Sur les 101 patients inclus dans notre étude (dont 78 étaient épileptiques sensibles aux médicaments et 23 DRE), la combinaison des caractéristiques cliniques et EEG pour prédire la DRE chez les nouveaux patients épileptiques a obtenu des résultats prometteurs. Dans le modèle EEG appliqué à l’ensemble de test, la précision, la spécificité, la précision, la sensibilité, le score F1, le coefficient Kappa, le MSE optimal et l’AUC étaient respectivement de 0.99, 0.59, 0.82, 0.90, 0.86, 0.72, 181.76 et 0.76 ; dans l’ensemble de validation, la précision était de 0.81. Pour le modèle clinique-EEG, ces indicateurs dans l’ensemble de test étaient de 0.99, 0.72, 0.82, 0.96, 0.89, 0.83, 32.00 et 0.81 ; dans l’ensemble de validation, la précision était de 0.84.

Signification de la recherche et valeur d’application

Cette étude a développé et validé des modèles EEG et clinique-EEG pour prédire la DRE chez les nouveaux patients épileptiques, offrant un nouvel outil pour l’identification précoce des patients à haut risque de DRE. Ces modèles, combinant des données cliniques et EEG, augmentent non seulement la précision des prédictions, mais aident aussi les cliniciens à prendre des décisions thérapeutiques plus ciblées dès le début, évitant ainsi des essais médicamenteux infructueux répétés.
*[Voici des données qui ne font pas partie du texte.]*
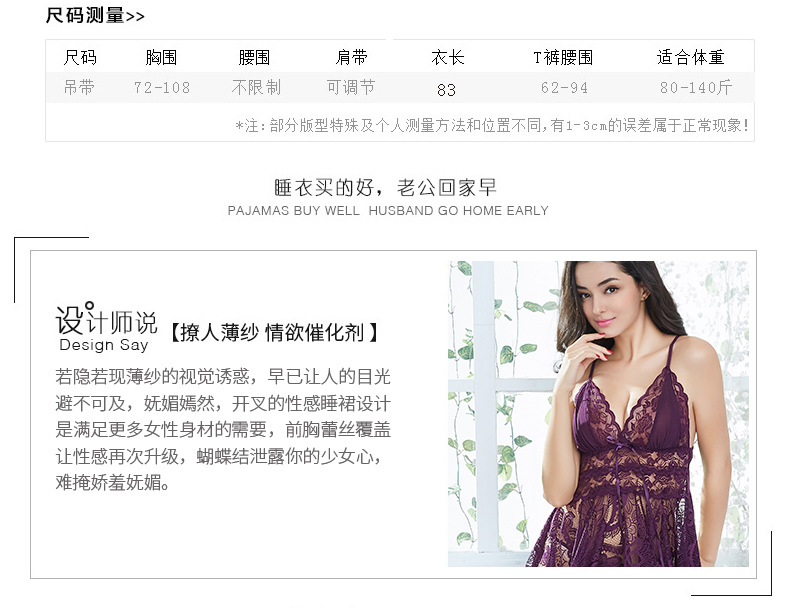Select the 腰围 column header
Screen dimensions: 790x611
[254, 57]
Points forts et innovations de l’étude

  1. Modèle prédictif haute performance : Les modèles montrent des performances exceptionnelles, notamment le modèle clinique-EEG, avec des indicateurs tels que la précision, la spécificité et la précision.
  2. Potentiel clinique considérable : Le modèle, utilisant la combinaison des caractéristiques cliniques et EEG, est très pratique et d’une grande valeur clinique.
  3. Intervention précoce pour les nouveaux patients épileptiques : L’identification précoce des patients à haut risque permet de mettre en œuvre des traitements alternatifs plus tôt, améliorant ainsi la qualité de vie des patients.

Conclusion de l’étude

Cette étude a développé et validé un modèle EEG et clinique-EEG efficace pour prédire la DRE chez les nouveaux patients épileptiques. Cette recherche élargit non seulement l’application des algorithmes d’apprentissage profond dans la prédiction de l’épilepsie, mais elle offre également un outil fiable pour la pratique clinique, aidant à identifier tôt les patients à haut risque et permettant des traitements plus précis et personnalisés.